Task brief: Copy out the lines below word for word.

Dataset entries
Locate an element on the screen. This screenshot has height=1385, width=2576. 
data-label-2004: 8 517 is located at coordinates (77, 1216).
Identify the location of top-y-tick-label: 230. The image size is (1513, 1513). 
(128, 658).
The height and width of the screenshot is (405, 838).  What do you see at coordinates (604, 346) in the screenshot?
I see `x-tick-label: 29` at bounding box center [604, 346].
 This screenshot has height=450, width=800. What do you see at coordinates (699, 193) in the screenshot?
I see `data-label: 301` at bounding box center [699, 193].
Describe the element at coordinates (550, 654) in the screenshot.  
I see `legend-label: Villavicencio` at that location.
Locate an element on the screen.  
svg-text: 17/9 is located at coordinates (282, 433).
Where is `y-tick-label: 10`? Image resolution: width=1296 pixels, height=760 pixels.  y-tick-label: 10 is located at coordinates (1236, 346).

Your response:
Locate an element on the screen. This screenshot has height=1385, width=2576. 
data-label-2004: 8 517 is located at coordinates (77, 1216).
Identify the location of top-y-tick-label: 230. The image size is (1513, 1513). 
(128, 658).
The height and width of the screenshot is (405, 838).  What do you see at coordinates (604, 346) in the screenshot?
I see `x-tick-label: 29` at bounding box center [604, 346].
 This screenshot has height=450, width=800. What do you see at coordinates (699, 193) in the screenshot?
I see `data-label: 301` at bounding box center [699, 193].
Describe the element at coordinates (550, 654) in the screenshot.  
I see `legend-label: Villavicencio` at that location.
Locate an element on the screen.  
svg-text: 17/9 is located at coordinates (282, 433).
Where is `y-tick-label: 10`? Image resolution: width=1296 pixels, height=760 pixels.  y-tick-label: 10 is located at coordinates (1236, 346).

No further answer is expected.